Die Hacker versuchen offenbar, über eine sehr breit angelegte Aussendung von Spam (Mails mit infizierten Anhängen)-den Banking-Trojaner Dridex auf die Computer und Server von Anwendern und Firmen zu platzieren. Die verschickten E-Mails weisen als Anhang ein bösartiges Word-Dokument im so genannten RTF-DateiFormat (Rich Text Format) auf. Die IT-Spezialisten berichteten weiter , dass ein Öffnen der verschickten und infizierten Anhänge bereits dazu führt, dass der Computer des Anwenders infiziert wird. Word für Windows weist zwar mit einer Warnung auf den potenziell gefährlichen Link hin. Zu diesem Zeitpunkt ist der Computer (egal ob Server, Laptop oder PC) aber in der Regel bereits infiziert.

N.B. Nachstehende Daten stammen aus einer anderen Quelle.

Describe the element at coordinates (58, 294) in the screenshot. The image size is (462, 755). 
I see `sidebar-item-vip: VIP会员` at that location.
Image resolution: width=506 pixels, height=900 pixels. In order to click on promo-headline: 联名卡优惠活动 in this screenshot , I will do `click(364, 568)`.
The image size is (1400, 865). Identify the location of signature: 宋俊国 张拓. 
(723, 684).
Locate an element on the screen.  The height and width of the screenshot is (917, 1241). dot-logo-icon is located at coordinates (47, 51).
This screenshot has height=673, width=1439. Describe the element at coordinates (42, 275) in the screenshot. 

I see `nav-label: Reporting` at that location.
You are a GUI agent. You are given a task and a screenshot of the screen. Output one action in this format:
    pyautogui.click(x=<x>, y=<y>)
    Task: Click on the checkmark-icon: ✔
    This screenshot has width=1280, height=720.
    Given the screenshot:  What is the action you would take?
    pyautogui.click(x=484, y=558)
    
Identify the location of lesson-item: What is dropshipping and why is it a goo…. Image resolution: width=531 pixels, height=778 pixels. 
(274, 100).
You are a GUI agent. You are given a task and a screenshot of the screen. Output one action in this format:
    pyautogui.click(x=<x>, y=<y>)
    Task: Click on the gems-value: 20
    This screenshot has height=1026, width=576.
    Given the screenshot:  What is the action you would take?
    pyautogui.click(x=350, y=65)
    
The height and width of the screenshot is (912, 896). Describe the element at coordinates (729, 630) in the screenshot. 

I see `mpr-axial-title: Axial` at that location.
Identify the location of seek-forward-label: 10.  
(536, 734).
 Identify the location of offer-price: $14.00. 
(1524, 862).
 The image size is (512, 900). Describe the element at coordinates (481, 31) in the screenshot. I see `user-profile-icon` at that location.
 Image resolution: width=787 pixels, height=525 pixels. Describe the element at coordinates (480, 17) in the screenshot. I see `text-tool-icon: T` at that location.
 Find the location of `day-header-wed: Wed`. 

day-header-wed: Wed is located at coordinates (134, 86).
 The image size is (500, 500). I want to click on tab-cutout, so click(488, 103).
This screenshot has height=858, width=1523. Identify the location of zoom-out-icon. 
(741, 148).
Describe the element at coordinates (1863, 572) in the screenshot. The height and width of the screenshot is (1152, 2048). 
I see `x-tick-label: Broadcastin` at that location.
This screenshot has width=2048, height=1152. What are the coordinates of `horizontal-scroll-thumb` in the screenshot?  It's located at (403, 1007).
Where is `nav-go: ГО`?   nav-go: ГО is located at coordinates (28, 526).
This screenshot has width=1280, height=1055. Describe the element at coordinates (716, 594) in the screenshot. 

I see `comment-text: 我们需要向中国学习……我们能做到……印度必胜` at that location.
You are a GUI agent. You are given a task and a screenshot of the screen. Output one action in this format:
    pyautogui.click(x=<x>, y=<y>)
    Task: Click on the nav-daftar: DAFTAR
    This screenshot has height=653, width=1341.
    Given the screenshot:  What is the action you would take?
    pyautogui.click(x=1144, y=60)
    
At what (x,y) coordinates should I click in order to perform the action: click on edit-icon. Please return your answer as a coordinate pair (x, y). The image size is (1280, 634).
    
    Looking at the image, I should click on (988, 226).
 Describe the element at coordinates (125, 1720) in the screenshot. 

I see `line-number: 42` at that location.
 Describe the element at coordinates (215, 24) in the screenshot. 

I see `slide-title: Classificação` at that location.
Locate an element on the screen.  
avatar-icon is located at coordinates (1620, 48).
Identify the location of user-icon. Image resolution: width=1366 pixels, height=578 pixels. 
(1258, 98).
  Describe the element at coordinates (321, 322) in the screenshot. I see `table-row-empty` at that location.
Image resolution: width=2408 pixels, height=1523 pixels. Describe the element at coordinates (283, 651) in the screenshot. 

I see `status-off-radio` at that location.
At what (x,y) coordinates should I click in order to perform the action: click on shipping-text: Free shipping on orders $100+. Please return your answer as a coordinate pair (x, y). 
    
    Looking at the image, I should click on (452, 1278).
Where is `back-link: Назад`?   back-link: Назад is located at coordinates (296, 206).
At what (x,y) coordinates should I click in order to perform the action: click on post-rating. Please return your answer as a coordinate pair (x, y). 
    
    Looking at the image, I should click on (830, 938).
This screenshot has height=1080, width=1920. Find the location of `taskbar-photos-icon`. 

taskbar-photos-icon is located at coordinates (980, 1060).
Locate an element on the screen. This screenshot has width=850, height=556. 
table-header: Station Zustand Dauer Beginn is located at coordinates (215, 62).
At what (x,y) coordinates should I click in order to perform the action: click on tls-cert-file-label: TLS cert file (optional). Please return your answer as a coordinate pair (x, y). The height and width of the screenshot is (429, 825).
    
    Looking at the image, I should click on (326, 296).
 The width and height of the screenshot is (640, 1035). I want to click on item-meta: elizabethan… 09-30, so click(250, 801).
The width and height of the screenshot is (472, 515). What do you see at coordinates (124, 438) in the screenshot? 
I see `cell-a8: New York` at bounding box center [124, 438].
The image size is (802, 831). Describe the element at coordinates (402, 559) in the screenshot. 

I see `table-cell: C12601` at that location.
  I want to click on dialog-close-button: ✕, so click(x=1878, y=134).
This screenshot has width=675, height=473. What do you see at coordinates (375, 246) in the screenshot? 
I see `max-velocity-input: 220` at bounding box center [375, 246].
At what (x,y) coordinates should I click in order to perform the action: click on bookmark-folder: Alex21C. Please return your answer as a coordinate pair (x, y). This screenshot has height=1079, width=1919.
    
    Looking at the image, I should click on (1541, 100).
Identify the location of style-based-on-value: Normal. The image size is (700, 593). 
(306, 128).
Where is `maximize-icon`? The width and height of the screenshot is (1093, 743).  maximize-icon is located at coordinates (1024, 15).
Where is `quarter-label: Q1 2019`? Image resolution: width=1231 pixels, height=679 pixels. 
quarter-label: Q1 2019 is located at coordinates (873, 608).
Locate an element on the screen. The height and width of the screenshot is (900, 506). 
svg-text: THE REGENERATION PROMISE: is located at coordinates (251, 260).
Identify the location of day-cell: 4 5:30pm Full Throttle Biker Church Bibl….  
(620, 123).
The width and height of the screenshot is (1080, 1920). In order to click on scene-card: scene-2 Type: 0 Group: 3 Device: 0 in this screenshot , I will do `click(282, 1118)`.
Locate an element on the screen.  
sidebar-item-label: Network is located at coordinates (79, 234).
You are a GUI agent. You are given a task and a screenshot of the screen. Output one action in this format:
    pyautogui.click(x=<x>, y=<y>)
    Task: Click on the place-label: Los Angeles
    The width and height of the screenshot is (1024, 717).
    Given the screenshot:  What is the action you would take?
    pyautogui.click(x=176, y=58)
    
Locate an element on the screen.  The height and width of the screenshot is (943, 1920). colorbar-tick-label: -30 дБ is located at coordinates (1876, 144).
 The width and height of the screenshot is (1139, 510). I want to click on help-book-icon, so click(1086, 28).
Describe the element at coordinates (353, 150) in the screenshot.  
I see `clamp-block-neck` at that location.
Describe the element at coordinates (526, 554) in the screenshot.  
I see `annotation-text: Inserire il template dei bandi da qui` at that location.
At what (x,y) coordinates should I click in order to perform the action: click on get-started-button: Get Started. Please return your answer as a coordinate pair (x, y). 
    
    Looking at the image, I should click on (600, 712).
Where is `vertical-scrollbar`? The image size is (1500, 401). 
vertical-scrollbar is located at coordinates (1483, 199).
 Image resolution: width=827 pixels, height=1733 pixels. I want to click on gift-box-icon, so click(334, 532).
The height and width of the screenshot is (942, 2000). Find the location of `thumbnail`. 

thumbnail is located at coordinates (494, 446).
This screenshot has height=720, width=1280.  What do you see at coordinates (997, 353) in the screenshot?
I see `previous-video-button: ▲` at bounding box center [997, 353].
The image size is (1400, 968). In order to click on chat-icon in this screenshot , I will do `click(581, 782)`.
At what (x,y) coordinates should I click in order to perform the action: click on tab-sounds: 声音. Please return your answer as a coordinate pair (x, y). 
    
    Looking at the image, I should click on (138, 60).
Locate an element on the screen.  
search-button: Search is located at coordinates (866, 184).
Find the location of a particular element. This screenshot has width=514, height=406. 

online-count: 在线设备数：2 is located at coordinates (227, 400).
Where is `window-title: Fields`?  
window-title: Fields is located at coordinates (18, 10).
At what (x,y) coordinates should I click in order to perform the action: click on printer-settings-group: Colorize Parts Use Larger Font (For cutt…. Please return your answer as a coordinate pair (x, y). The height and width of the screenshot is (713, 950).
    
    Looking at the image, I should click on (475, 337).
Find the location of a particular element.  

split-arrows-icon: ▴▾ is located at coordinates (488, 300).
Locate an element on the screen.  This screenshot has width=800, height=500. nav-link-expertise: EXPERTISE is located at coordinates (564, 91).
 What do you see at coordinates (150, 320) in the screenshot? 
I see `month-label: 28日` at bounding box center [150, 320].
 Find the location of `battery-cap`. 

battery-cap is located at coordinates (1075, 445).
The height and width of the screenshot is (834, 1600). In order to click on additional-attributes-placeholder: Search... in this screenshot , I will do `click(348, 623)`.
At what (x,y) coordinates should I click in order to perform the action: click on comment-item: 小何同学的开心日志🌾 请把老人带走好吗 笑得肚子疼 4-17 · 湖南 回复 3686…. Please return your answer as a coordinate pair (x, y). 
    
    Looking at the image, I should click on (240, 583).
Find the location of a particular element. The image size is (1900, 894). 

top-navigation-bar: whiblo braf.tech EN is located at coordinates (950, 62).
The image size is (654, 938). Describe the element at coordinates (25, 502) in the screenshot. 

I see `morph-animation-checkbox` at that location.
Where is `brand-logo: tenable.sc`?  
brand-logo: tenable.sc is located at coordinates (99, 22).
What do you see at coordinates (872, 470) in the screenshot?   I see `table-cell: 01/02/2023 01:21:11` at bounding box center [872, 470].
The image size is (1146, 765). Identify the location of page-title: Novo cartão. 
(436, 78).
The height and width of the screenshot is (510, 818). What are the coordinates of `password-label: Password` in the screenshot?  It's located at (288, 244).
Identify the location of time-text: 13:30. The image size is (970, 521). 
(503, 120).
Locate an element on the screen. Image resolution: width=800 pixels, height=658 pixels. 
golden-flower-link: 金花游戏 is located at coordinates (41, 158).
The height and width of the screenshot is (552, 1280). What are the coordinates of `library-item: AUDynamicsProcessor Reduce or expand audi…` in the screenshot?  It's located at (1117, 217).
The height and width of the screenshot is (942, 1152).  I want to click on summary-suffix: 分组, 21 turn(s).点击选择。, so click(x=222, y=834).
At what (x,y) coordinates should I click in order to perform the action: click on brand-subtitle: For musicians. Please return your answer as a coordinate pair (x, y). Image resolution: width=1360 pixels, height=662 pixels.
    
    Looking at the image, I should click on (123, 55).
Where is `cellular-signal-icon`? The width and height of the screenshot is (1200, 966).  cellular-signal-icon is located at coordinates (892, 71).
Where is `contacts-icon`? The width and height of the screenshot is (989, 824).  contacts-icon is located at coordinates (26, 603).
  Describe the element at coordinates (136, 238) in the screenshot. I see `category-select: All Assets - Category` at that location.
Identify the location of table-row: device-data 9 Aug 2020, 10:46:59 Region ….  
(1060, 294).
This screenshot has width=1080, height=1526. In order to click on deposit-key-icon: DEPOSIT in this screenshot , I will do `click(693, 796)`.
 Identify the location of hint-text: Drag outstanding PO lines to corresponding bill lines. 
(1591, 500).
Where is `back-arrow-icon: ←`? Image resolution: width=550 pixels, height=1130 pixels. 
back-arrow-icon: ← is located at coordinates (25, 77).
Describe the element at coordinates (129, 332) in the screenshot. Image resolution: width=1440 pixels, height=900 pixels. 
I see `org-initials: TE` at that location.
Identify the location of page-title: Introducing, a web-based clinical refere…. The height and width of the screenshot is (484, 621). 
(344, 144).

Der Software-Hersteller Microsoft hat die Lücke in seiner Software am 11.04.2017 gegen 19.20 europäischer Ortszeit  geschlossen. Die betroffenen Anwender dürfen die besagten Spam-Mails in jedem Fall nicht öffnen. Wir empfehlen allen Anwendern von Windows und Word für Windows den von Microsoft als kritisch ingestuften Update schnellstmöglich installieren zu lassen.

Hinweis: Für Kunden der Biteno GmbH mit gebuchtem Update Service sowie Kunden mit Managed Services Verträgen ist diese Dienstleistung kostenfrei.

Ebenfalls raten wir grundsätzlich allen Anwendern auf Windows PCs ihre Antivirus-Software mehrmals täglich zu aktualisieren.